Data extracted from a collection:
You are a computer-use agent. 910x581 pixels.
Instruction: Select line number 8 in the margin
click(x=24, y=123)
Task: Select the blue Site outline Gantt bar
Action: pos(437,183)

--

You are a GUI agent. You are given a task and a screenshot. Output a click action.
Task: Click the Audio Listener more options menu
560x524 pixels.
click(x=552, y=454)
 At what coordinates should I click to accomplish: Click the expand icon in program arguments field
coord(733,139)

EXERCISE: Of all the entries above, how many lines contain the string "agent"? Answer with the number only.

EXPECTED ANSWER: 2